İngilizcede “Credit Crunch” olarak tanımlanan ve Türkçeye “Kredi Sıkılaşması” olarak çevirebileceğimiz kavram bir taraftan kredi faizleri yükselirken, öteki taraftan kredilerin azaldığı duruma işaret ediyor.
Sermaye bulmanın oldukça zorlaştığı bu ortamda bankalar riskten kaçıyor ve kredi alabilme şartları ağırlaşıyor. Bu durumda daha önce kredi alabilen firmalar bile kredi almakta zorlanıyor.
Bolluk dönemini izliyor
Kredi sıkılaşması genellikle kredilerin bol ve rahat bir şekilde dağıtıldığı dönemleri takip ediyor.
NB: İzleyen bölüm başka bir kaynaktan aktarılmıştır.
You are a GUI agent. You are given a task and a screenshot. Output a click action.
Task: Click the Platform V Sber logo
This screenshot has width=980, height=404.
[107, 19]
Kredi risklerinin göz ardı edildiği ve hızlı kredi büyümesinin yaşandığı bu tür dönemlerin arkasından sorunlu krediler ve temerrütler artınca alarma geçen ve tabiri caizse sütten ağzı yanan bankalar bu sefer aşırı telafiye gidiyor ve yoğurdu üfleyerek yemeye başlıyor. Bu nedenle, kredi şartları sıkılaşıyor ve likidite sorunu baş gösteriyor.
Ekonomik büyümenin büyük ölçüde kredilerle sağlandığı günümüzde kredilerde yaşanacak ani daralmalar ekonomik büyümede de hızlı yavaşlamalara sebep olabiliyor ve en kötü senaryoda resesyon tehlikesi doğurabiliyor.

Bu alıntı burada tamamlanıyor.